Vercel Sandbox (Firecracker microVMs running Claude Code or Codex)Heavier than needed. Sandbox is for executing untrusted code per agent — Fat Cats don’t run code, they reason over text + return a vote. Sandbox boot time + cost is wrong shape for “5 parallel reasoning calls.”
Self-hosted on a small VPSNew ops surface (instances, OS patches, secrets, monitoring) for no architectural win over Cloudflare. Cloudflare DOs already give us per-cat persistence + global edge + auth + zero ops.
Run the council inline in Ray’s process (5 sub-agent fan-outs in Claude Code)Loses provider diversity (all Claude). Loses the on-demand-but-stateful-between-meetings property. And conflates the supervisor with the supervised — defeats the point of a board.

Open questions for founder

  1. Provider diversity vs cost-control. Worth ~$20/mo for genuine cross-provider diversity? Or do we accept “5 Claudes with different personas” at near-zero incremental cost (cheaper, single-vendor, less interesting)? My read: pay for diversity — it’s the whole point.
  2. Council seats — agree with the 5 chosen? Anthropic / OpenAI / Gemini / Grok / open-model.
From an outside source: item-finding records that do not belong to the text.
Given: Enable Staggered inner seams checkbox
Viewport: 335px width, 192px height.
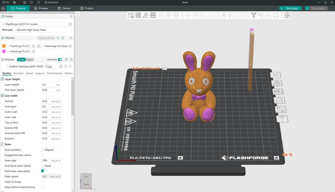Looking at the screenshot, I should pyautogui.click(x=42, y=155).
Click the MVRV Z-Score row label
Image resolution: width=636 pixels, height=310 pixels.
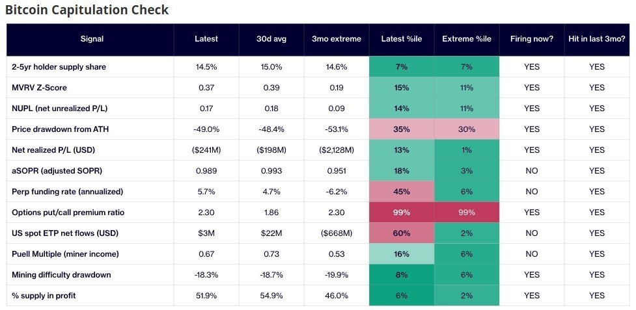[x=39, y=88]
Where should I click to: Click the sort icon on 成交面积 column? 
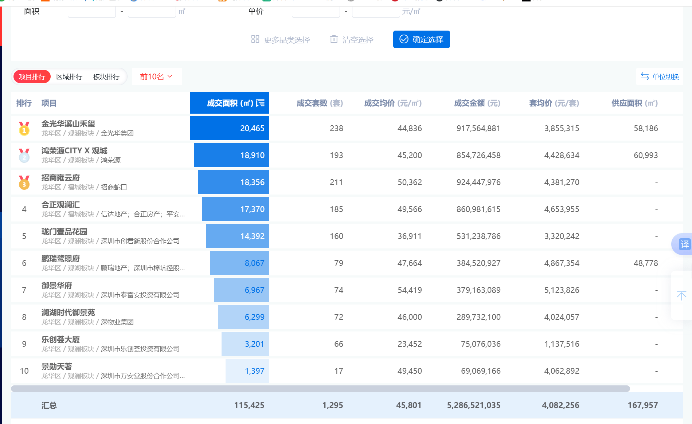(x=260, y=103)
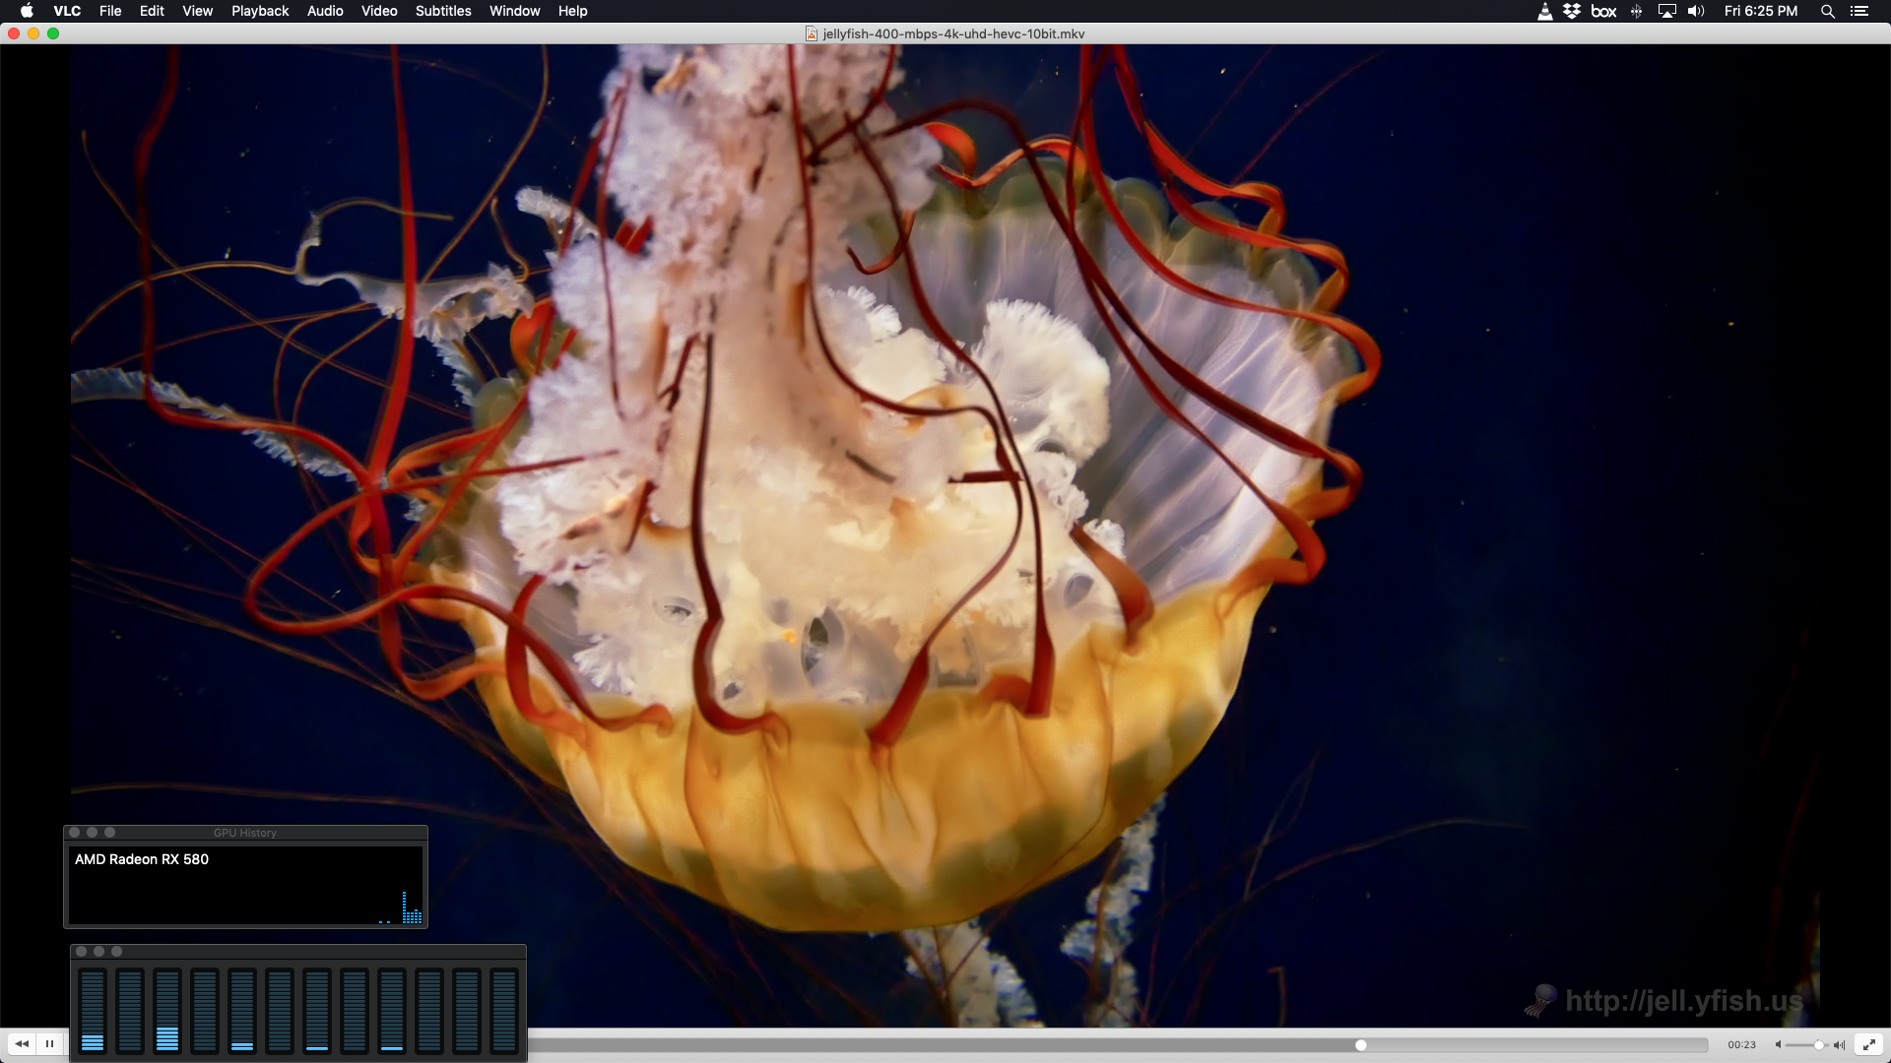Click the AMD Radeon RX 580 graph
The image size is (1891, 1063).
[x=245, y=885]
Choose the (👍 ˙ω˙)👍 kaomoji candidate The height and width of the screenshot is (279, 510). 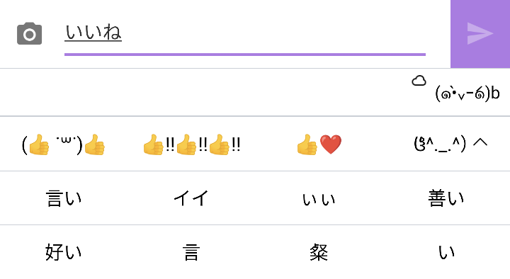(x=64, y=144)
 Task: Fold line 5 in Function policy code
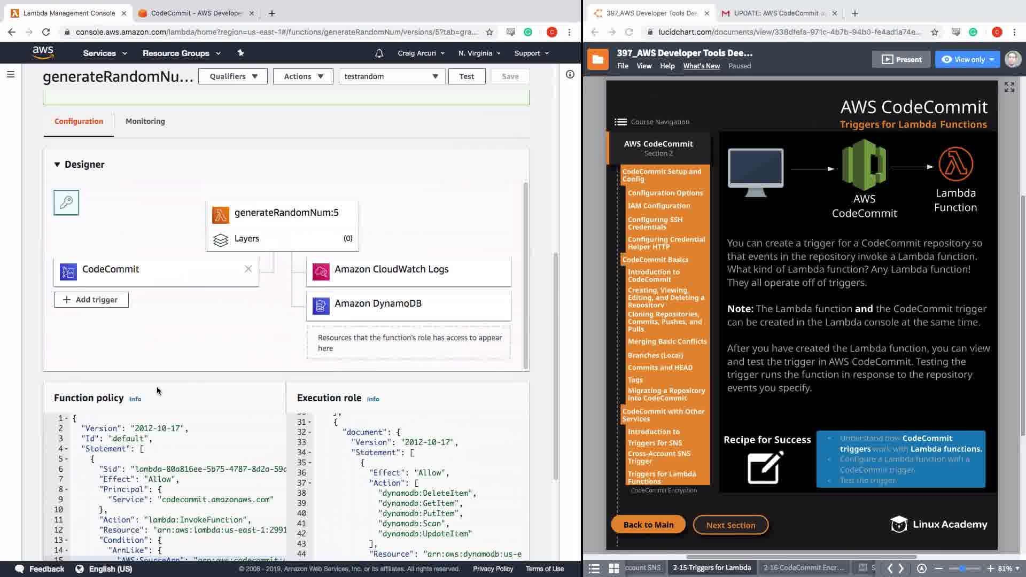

Specifically: is Grok worth a seat (outsider value) or is it bad-take risk that pollutes the brief (drop in favor of e.g. DeepSeek or Mistral)?
  3. Felix posture. Confirm: move Felix to Cloudflare and retire the mini-pane Felix plan? Or run Felix in both places (mini for fast local diagnostics, Cloudflare as backup)? My lean: just Cloudflare — simpler.
  4. Auto-invocation thresholds. Should the council auto-fire on any Critical Component change, any spend >$X, any new bet decision? Or strictly founder-/Ray-initiated for now? My lean: Phase 1-3 manual, Phase 4 add auto-fire with tight thresholds.
  5. Service-token vs OAuth for Ray’s invocation. Service token is simpler (1Password-stored secret). OAuth adds friction but is the right pattern if we ever want founder-side direct invocation. My lean: service token now, revisit at Phase 4.

Appendix: relationship to existing v1 multi-agent architecture

2026-04-19-agentic-team-architecture designed a 3-agent on-device team (Ray + Felix + Felix Jr) for self-recovery — keeping Ray unstuck without founder in the loop. That problem is real and orthogonal: it’s about liveness of the COO process, not about quality of the COO’s decisions.

This proposal targets a different problem: decision quality + multi-perspective review. The two architectures coexist:

Net change vs the v1 doc: Felix moves from on-device to Cloudflare. Felix Jr is dropped (Cloudflare is the supervisor floor). The bash watchdog + heartbeat for Ray remains as planned.